Sent from my XT1080 using Tapatalk


----------



## jc456 (Jun 13, 2014)

Crick said:


> How about you cease and desist with this bullshit and simply accept the FACT that CO2 at its current atmospheric levels can cause global temperatures to increase?



Why?  Because you can't find any proof. now that's fnn funny.  what a whiner


----------



## Crick (Jun 13, 2014)

Because, as you and everyone else here *knows*, you've already been shown the experiments.  It's been proven a thousand times for over a century and you're a complete IDIOT to insist otherwise.


----------



## IlarMeilyr (Jun 14, 2014)

If the CO2 in the atmosphere increases by 120 parts per million, then we can expect the average global temperature to increase by ___X___.

All the experiments posted innumerable times here at USMB by crick/abe and others have conclusively established that FACT!

Therefore, it really should be no problem at all for crick/abey and his cohorts to tell us what the number for X can be expected to be.

And it should be the simplest of simple things for them to cite the work of the recognized authorities on AGW to show us the experiments that prove it and the data derived from those experiments.
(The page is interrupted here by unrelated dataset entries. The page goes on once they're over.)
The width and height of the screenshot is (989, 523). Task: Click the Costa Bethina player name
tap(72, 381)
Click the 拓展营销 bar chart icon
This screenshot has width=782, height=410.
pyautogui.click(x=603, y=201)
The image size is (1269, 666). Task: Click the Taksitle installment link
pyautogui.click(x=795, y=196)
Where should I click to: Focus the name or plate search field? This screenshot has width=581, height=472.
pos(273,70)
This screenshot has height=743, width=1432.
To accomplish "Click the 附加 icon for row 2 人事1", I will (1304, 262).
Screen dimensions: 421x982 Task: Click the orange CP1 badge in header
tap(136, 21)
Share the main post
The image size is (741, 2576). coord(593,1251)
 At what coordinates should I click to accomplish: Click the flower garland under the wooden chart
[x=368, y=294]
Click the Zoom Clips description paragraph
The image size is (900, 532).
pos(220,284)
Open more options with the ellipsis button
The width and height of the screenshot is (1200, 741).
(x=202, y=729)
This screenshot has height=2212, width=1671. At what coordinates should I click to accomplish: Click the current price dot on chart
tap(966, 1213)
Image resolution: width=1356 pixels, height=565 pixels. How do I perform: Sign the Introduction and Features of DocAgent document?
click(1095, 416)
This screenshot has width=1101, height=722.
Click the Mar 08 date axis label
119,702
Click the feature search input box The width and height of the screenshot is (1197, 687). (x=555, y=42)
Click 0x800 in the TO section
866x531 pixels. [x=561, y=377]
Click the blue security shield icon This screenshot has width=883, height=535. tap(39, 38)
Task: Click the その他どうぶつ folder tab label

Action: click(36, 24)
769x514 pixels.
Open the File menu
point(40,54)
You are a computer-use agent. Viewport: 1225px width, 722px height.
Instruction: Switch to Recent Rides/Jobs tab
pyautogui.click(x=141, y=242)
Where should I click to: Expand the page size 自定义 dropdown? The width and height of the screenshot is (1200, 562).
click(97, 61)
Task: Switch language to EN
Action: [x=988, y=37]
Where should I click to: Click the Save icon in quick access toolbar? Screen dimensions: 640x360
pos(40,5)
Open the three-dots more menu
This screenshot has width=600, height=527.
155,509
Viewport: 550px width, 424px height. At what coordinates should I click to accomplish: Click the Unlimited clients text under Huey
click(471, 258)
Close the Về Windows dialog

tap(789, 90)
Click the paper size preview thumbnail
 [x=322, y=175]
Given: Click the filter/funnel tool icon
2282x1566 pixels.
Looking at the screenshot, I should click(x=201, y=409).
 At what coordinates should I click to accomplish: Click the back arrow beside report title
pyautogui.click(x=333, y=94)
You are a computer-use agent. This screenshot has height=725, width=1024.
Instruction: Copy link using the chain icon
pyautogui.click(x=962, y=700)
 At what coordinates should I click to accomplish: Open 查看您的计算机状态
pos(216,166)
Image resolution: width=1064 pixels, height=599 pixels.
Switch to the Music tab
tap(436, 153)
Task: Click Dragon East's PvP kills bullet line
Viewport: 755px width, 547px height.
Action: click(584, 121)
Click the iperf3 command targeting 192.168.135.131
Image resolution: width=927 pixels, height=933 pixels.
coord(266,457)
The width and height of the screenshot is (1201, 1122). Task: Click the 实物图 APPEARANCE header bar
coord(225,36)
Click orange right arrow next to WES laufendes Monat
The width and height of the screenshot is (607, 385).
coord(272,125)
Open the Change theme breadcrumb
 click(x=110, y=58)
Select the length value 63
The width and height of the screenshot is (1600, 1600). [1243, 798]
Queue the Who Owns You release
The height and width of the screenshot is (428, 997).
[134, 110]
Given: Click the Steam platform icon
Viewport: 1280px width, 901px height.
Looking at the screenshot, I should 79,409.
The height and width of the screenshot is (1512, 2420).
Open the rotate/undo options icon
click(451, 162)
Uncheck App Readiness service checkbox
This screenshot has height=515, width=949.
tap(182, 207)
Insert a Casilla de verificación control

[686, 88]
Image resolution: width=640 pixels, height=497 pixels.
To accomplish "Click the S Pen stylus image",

Indeed, one must wonder why there is any hesitation on the part of crick/abey and the others in simply copying and pasting any of the innumerable posts which cited those papers, reports experiments and data.


----------



## Crick (Jun 14, 2014)

I find it interesting that the lot of you who choose to deny having seen what we all know you've seen, pose questions based on premises you could only know had you seen the experiments you deny having seen.
Your question is asinine.  The Earth and its climate is far too complex for any experiment to provide such values in a deterministic fashion.  You can make very educated estimates, but that is all they will be.  My best estimate would be that increasing CO2 by 120 ppm over 150 years will increase temperatures by 0.9C.  In another 50-100 years, with NO further increase in CO2, temperatures will rise another 0.5.  

You can find such information in the Assessment Reports of the Intergovernmental Panel on Climate Change.


----------



## Crick (Jun 14, 2014)

jc456 said:


> And the videos aren't controlled.  Where was the meter to read the CO2 in the box?  So we are told they added 380PPM in one.  How do we know there wasn't more?



Do us all a favor and stick your head up your ass and jump.

Nighty-night


----------



## IlarMeilyr (Jun 14, 2014)

Crick said:


> I find it interesting that the lot of you who choose to deny having seen what we all know you've seen, pose questions based on premises you could only know had you seen the experiments you deny having seen.
> Your question is asinine.  The Earth and its climate is far too complex for any experiment to provide such values in a deterministic fashion.  You can make very educated estimates, but that is all they will be.  My best estimate would be that increasing CO2 by 120 ppm over 150 years will increase temperatures by 0.9C.  In another 50-100 years, with NO further increase in CO2, temperatures will rise another 0.5.
> 
> You can find such information in the Assessment Reports of the Intergovernmental Panel on Climate Change.



If that is a concession that there are no experiments by which we could calculate the RANGE of likely global temperature increase based on the stated premise, that's your first display of honesty, abey.

But referring folks to the Assessment Reports of the Intergovernmental Panel on Climate Change represents back-sliding by you.  The incredible BIASES of the IPCC have become well established.  Fuck.  Even a dishonest hack like you OUGHT to know that much, Abey.


----------



## Crick (Jun 14, 2014)

IlarMeilyr said:


> If that is a concession that there are no experiments by which we could calculate the RANGE of likely global temperature increase based on the stated premise, that's your first display of honesty, abey.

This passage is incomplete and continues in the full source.